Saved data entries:
_ _ _ _ _

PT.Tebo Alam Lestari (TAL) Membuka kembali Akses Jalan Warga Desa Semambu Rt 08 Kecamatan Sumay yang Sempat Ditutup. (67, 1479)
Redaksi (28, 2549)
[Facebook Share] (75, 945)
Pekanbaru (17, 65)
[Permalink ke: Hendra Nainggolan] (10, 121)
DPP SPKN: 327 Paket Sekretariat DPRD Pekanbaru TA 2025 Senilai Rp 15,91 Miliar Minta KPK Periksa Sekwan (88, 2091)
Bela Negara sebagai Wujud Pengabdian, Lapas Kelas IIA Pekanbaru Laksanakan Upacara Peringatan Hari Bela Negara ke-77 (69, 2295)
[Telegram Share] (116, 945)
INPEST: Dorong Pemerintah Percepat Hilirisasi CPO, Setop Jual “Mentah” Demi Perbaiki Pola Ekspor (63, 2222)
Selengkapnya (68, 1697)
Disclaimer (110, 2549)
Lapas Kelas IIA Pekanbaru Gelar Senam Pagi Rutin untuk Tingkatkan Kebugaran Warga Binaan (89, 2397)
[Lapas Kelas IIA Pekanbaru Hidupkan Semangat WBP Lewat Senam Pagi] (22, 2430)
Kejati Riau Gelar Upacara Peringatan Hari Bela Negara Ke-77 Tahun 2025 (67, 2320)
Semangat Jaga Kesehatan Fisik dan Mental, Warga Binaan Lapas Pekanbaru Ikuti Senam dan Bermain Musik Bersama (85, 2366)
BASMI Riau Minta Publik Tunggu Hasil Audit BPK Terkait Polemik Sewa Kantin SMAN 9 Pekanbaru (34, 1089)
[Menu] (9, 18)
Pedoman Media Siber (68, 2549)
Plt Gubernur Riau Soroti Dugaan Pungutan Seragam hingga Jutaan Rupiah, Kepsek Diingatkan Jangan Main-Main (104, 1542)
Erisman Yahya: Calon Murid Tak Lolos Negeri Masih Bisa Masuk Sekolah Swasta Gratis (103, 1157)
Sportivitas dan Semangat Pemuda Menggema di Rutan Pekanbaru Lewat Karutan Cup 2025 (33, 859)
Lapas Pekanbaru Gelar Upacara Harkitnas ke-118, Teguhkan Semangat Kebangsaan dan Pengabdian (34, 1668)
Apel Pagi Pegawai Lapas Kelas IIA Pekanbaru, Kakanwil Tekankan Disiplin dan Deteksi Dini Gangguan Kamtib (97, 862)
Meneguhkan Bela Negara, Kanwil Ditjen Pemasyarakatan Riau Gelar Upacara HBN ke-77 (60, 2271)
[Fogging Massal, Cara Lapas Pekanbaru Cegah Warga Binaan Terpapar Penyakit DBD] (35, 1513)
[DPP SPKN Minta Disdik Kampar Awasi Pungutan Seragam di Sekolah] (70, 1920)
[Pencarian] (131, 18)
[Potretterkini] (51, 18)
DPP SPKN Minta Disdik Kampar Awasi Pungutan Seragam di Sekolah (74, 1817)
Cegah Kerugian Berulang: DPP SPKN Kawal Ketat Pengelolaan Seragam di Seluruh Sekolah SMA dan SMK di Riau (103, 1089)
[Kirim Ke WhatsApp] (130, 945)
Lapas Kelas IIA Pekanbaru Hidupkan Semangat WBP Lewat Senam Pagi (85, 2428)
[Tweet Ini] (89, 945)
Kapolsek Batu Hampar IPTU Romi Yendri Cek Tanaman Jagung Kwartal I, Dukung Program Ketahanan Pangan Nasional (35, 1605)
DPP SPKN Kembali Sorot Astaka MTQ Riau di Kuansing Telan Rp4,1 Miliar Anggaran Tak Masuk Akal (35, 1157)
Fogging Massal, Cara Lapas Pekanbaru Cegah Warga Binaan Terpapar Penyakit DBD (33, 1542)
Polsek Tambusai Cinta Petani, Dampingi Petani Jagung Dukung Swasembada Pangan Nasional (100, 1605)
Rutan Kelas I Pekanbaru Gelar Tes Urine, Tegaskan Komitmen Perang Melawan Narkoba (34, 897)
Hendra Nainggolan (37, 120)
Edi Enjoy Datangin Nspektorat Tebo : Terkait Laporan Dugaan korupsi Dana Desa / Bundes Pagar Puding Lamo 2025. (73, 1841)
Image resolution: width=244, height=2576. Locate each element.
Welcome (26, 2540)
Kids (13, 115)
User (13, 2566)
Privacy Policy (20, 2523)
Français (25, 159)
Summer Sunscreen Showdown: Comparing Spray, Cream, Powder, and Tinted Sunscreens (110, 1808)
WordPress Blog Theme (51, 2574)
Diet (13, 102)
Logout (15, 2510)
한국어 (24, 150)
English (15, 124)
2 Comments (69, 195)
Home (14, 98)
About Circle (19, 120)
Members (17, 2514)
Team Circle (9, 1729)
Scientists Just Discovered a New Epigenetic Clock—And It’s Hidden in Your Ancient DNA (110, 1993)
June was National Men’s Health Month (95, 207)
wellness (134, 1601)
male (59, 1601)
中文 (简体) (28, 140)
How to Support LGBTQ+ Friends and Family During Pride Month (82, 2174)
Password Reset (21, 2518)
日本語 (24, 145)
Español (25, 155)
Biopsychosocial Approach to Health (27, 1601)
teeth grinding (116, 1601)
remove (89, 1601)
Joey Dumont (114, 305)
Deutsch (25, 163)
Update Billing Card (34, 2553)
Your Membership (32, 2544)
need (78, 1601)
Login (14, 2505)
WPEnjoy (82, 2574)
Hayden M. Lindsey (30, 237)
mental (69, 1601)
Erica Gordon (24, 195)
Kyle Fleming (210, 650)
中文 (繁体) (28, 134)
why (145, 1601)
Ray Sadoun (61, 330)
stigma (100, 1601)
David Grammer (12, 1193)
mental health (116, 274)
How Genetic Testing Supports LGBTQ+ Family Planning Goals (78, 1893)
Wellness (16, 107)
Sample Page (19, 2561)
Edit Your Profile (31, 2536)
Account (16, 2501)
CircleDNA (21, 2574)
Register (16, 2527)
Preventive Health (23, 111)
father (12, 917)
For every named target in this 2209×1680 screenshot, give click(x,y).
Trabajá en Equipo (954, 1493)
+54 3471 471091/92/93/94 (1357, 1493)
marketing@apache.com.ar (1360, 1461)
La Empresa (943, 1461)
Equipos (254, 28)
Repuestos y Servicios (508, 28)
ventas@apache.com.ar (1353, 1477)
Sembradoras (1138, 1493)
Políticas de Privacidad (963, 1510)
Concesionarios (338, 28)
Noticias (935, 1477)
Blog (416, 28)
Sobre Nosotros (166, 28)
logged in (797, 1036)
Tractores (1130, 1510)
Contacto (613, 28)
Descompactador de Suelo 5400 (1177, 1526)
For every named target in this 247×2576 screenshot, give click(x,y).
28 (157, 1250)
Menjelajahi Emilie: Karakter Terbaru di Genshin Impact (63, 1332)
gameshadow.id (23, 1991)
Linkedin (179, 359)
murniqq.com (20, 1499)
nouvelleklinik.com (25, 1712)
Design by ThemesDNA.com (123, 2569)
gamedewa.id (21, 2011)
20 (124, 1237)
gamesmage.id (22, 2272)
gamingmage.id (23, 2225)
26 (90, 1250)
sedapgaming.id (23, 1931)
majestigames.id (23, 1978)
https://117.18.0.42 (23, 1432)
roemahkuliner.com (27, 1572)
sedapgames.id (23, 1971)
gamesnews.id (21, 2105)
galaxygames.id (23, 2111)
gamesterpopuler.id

_ _ _ _ _

Return all the lines above exactly as given.

ANSWER SECTION:
PT.Tebo Alam Lestari (TAL) Membuka kembali Akses Jalan Warga Desa Semambu Rt 08 Kecamatan Sumay yang Sempat Ditutup. (67, 1479)
Redaksi (28, 2549)
[Facebook Share] (75, 945)
Pekanbaru (17, 65)
[Permalink ke: Hendra Nainggolan] (10, 121)
DPP SPKN: 327 Paket Sekretariat DPRD Pekanbaru TA 2025 Senilai Rp 15,91 Miliar Minta KPK Periksa Sekwan (88, 2091)
Bela Negara sebagai Wujud Pengabdian, Lapas Kelas IIA Pekanbaru Laksanakan Upacara Peringatan Hari Bela Negara ke-77 (69, 2295)
[Telegram Share] (116, 945)
INPEST: Dorong Pemerintah Percepat Hilirisasi CPO, Setop Jual “Mentah” Demi Perbaiki Pola Ekspor (63, 2222)
Selengkapnya (68, 1697)
Disclaimer (110, 2549)
Lapas Kelas IIA Pekanbaru Gelar Senam Pagi Rutin untuk Tingkatkan Kebugaran Warga Binaan (89, 2397)
[Lapas Kelas IIA Pekanbaru Hidupkan Semangat WBP Lewat Senam Pagi] (22, 2430)
Kejati Riau Gelar Upacara Peringatan Hari Bela Negara Ke-77 Tahun 2025 (67, 2320)
Semangat Jaga Kesehatan Fisik dan Mental, Warga Binaan Lapas Pekanbaru Ikuti Senam dan Bermain Musik Bersama (85, 2366)
BASMI Riau Minta Publik Tunggu Hasil Audit BPK Terkait Polemik Sewa Kantin SMAN 9 Pekanbaru (34, 1089)
[Menu] (9, 18)
Pedoman Media Siber (68, 2549)
Plt Gubernur Riau Soroti Dugaan Pungutan Seragam hingga Jutaan Rupiah, Kepsek Diingatkan Jangan Main-Main (104, 1542)
Erisman Yahya: Calon Murid Tak Lolos Negeri Masih Bisa Masuk Sekolah Swasta Gratis (103, 1157)
Sportivitas dan Semangat Pemuda Menggema di Rutan Pekanbaru Lewat Karutan Cup 2025 (33, 859)
Lapas Pekanbaru Gelar Upacara Harkitnas ke-118, Teguhkan Semangat Kebangsaan dan Pengabdian (34, 1668)
Apel Pagi Pegawai Lapas Kelas IIA Pekanbaru, Kakanwil Tekankan Disiplin dan Deteksi Dini Gangguan Kamtib (97, 862)
Meneguhkan Bela Negara, Kanwil Ditjen Pemasyarakatan Riau Gelar Upacara HBN ke-77 (60, 2271)
[Fogging Massal, Cara Lapas Pekanbaru Cegah Warga Binaan Terpapar Penyakit DBD] (35, 1513)
[DPP SPKN Minta Disdik Kampar Awasi Pungutan Seragam di Sekolah] (70, 1920)
[Pencarian] (131, 18)
[Potretterkini] (51, 18)
DPP SPKN Minta Disdik Kampar Awasi Pungutan Seragam di Sekolah (74, 1817)
Cegah Kerugian Berulang: DPP SPKN Kawal Ketat Pengelolaan Seragam di Seluruh Sekolah SMA dan SMK di Riau (103, 1089)
[Kirim Ke WhatsApp] (130, 945)
Lapas Kelas IIA Pekanbaru Hidupkan Semangat WBP Lewat Senam Pagi (85, 2428)
[Tweet Ini] (89, 945)
Kapolsek Batu Hampar IPTU Romi Yendri Cek Tanaman Jagung Kwartal I, Dukung Program Ketahanan Pangan Nasional (35, 1605)
DPP SPKN Kembali Sorot Astaka MTQ Riau di Kuansing Telan Rp4,1 Miliar Anggaran Tak Masuk Akal (35, 1157)
Fogging Massal, Cara Lapas Pekanbaru Cegah Warga Binaan Terpapar Penyakit DBD (33, 1542)
Polsek Tambusai Cinta Petani, Dampingi Petani Jagung Dukung Swasembada Pangan Nasional (100, 1605)
Rutan Kelas I Pekanbaru Gelar Tes Urine, Tegaskan Komitmen Perang Melawan Narkoba (34, 897)
Hendra Nainggolan (37, 120)
Edi Enjoy Datangin Nspektorat Tebo : Terkait Laporan Dugaan korupsi Dana Desa / Bundes Pagar Puding Lamo 2025. (73, 1841)
Image resolution: width=244, height=2576. Locate each element.
Welcome (26, 2540)
Kids (13, 115)
User (13, 2566)
Privacy Policy (20, 2523)
Français (25, 159)
Summer Sunscreen Showdown: Comparing Spray, Cream, Powder, and Tinted Sunscreens (110, 1808)
WordPress Blog Theme (51, 2574)
Diet (13, 102)
Logout (15, 2510)
한국어 (24, 150)
English (15, 124)
2 Comments (69, 195)
Home (14, 98)
About Circle (19, 120)
Members (17, 2514)
Team Circle (9, 1729)
Scientists Just Discovered a New Epigenetic Clock—And It’s Hidden in Your Ancient DNA (110, 1993)
June was National Men’s Health Month (95, 207)
wellness (134, 1601)
male (59, 1601)
中文 (简体) (28, 140)
How to Support LGBTQ+ Friends and Family During Pride Month (82, 2174)
Password Reset (21, 2518)
日本語 (24, 145)
Español (25, 155)
Biopsychosocial Approach to Health (27, 1601)
teeth grinding (116, 1601)
remove (89, 1601)
Joey Dumont (114, 305)
Deutsch (25, 163)
Update Billing Card (34, 2553)
Your Membership (32, 2544)
need (78, 1601)
Login (14, 2505)
WPEnjoy (82, 2574)
Hayden M. Lindsey (30, 237)
mental (69, 1601)
Erica Gordon (24, 195)
Kyle Fleming (210, 650)
中文 (繁体) (28, 134)
why (145, 1601)
Ray Sadoun (61, 330)
stigma (100, 1601)
David Grammer (12, 1193)
mental health (116, 274)
How Genetic Testing Supports LGBTQ+ Family Planning Goals (78, 1893)
Wellness (16, 107)
Sample Page (19, 2561)
Edit Your Profile (31, 2536)
Account (16, 2501)
CircleDNA (21, 2574)
Register (16, 2527)
Preventive Health (23, 111)
father (12, 917)
For every named target in this 2209×1680 screenshot, give click(x,y).
Trabajá en Equipo (954, 1493)
+54 3471 471091/92/93/94 (1357, 1493)
marketing@apache.com.ar (1360, 1461)
La Empresa (943, 1461)
Equipos (254, 28)
Repuestos y Servicios (508, 28)
ventas@apache.com.ar (1353, 1477)
Sembradoras (1138, 1493)
Políticas de Privacidad (963, 1510)
Concesionarios (338, 28)
Noticias (935, 1477)
Blog (416, 28)
Sobre Nosotros (166, 28)
logged in (797, 1036)
Tractores (1130, 1510)
Contacto (613, 28)
Descompactador de Suelo 5400 (1177, 1526)
For every named target in this 247×2576 screenshot, give click(x,y).
28 (157, 1250)
Menjelajahi Emilie: Karakter Terbaru di Genshin Impact (63, 1332)
gameshadow.id (23, 1991)
Linkedin (179, 359)
murniqq.com (20, 1499)
nouvelleklinik.com (25, 1712)
Design by ThemesDNA.com (123, 2569)
gamedewa.id (21, 2011)
20 (124, 1237)
gamesmage.id (22, 2272)
gamingmage.id (23, 2225)
26 (90, 1250)
sedapgaming.id (23, 1931)
majestigames.id (23, 1978)
https://117.18.0.42 (23, 1432)
roemahkuliner.com (27, 1572)
sedapgames.id (23, 1971)
gamesnews.id (21, 2105)
galaxygames.id (23, 2111)
gamesterpopuler.id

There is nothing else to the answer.